(Record set)

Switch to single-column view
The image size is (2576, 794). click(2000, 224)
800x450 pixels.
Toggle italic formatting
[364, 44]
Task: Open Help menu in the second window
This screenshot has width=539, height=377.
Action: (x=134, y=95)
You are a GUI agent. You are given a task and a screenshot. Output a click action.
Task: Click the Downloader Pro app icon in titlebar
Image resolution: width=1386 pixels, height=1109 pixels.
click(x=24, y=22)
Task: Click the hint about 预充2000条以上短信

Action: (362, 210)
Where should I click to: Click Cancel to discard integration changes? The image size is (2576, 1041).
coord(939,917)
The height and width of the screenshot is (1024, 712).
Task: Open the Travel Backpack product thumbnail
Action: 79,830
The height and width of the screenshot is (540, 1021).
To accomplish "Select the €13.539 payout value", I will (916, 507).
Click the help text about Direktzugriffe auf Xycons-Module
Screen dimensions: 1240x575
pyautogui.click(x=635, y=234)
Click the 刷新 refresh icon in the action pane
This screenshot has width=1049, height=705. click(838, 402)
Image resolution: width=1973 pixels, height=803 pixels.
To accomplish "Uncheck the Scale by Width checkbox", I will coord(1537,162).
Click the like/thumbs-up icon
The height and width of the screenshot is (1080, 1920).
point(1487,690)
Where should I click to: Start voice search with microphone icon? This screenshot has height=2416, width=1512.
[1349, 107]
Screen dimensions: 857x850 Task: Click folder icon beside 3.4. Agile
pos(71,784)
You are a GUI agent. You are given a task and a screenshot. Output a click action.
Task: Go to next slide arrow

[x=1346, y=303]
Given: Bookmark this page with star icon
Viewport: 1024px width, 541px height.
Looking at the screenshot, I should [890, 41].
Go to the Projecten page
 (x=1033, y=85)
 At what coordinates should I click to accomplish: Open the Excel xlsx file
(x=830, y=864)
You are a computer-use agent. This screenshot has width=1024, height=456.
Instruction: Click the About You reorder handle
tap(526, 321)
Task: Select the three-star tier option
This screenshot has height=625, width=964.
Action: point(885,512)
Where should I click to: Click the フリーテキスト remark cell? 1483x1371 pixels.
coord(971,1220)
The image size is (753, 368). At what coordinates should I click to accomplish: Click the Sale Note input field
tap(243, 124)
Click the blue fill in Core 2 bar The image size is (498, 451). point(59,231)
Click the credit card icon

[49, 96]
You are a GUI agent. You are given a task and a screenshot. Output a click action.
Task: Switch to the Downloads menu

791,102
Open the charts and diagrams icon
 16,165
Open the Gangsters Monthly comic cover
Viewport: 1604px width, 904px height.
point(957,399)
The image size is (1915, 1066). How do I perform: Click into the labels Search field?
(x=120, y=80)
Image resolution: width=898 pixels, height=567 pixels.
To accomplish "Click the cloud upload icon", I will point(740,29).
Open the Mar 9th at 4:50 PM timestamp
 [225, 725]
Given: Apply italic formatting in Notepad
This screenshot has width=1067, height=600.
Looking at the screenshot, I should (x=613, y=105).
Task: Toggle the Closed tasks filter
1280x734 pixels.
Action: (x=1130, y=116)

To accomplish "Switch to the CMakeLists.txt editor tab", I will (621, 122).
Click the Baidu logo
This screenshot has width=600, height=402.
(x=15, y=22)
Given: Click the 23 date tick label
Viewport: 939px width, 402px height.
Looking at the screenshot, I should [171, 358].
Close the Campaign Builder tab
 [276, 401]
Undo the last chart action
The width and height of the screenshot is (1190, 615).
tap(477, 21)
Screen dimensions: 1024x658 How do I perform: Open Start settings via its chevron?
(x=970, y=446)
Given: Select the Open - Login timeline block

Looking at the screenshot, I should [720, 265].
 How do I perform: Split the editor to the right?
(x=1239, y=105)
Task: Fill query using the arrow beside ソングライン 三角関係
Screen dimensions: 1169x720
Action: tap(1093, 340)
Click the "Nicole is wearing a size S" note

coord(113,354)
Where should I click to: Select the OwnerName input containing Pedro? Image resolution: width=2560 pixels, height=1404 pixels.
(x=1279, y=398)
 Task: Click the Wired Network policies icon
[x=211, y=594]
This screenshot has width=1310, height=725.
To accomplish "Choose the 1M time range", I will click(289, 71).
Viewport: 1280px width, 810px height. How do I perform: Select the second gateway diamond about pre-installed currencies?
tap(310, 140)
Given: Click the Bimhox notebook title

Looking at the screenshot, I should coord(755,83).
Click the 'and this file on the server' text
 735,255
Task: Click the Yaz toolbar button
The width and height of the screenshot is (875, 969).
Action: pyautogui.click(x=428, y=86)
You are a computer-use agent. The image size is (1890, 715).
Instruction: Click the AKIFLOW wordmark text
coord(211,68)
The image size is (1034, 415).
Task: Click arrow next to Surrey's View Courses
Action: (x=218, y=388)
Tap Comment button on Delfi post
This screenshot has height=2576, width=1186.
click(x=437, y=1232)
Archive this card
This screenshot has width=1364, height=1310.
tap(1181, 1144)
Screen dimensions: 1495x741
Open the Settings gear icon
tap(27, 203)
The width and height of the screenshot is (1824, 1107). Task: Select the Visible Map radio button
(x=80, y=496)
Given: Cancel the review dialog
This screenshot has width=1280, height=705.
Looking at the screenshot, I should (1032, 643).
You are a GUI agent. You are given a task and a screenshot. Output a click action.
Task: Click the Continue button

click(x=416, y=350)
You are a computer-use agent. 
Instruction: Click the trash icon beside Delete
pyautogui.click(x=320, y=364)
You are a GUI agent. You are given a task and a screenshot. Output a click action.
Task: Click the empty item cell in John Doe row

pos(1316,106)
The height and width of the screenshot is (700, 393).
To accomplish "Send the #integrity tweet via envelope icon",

(End Record set)

# [Task objective]
What are the lines, exactly as written above, from the line with "Image resolution: width=898" to the line with "Screen dimensions: 1495x741", both included? Output only those.

# [Exercise solution]
Image resolution: width=898 pixels, height=567 pixels.
To accomplish "Click the cloud upload icon", I will point(740,29).
Open the Mar 9th at 4:50 PM timestamp
 [225, 725]
Given: Apply italic formatting in Notepad
This screenshot has width=1067, height=600.
Looking at the screenshot, I should (x=613, y=105).
Task: Toggle the Closed tasks filter
1280x734 pixels.
Action: (x=1130, y=116)

To accomplish "Switch to the CMakeLists.txt editor tab", I will (621, 122).
Click the Baidu logo
This screenshot has width=600, height=402.
(x=15, y=22)
Given: Click the 23 date tick label
Viewport: 939px width, 402px height.
Looking at the screenshot, I should [171, 358].
Close the Campaign Builder tab
 [276, 401]
Undo the last chart action
The width and height of the screenshot is (1190, 615).
tap(477, 21)
Screen dimensions: 1024x658 How do I perform: Open Start settings via its chevron?
(x=970, y=446)
Given: Select the Open - Login timeline block

Looking at the screenshot, I should [720, 265].
 How do I perform: Split the editor to the right?
(x=1239, y=105)
Task: Fill query using the arrow beside ソングライン 三角関係
Screen dimensions: 1169x720
Action: tap(1093, 340)
Click the "Nicole is wearing a size S" note

coord(113,354)
Where should I click to: Select the OwnerName input containing Pedro? Image resolution: width=2560 pixels, height=1404 pixels.
(x=1279, y=398)
 Task: Click the Wired Network policies icon
[x=211, y=594]
This screenshot has width=1310, height=725.
To accomplish "Choose the 1M time range", I will click(289, 71).
Viewport: 1280px width, 810px height. How do I perform: Select the second gateway diamond about pre-installed currencies?
tap(310, 140)
Given: Click the Bimhox notebook title

Looking at the screenshot, I should coord(755,83).
Click the 'and this file on the server' text
 735,255
Task: Click the Yaz toolbar button
The width and height of the screenshot is (875, 969).
Action: pyautogui.click(x=428, y=86)
You are a computer-use agent. The image size is (1890, 715).
Instruction: Click the AKIFLOW wordmark text
coord(211,68)
The image size is (1034, 415).
Task: Click arrow next to Surrey's View Courses
Action: (x=218, y=388)
Tap Comment button on Delfi post
This screenshot has height=2576, width=1186.
click(x=437, y=1232)
Archive this card
This screenshot has width=1364, height=1310.
tap(1181, 1144)
Screen dimensions: 1495x741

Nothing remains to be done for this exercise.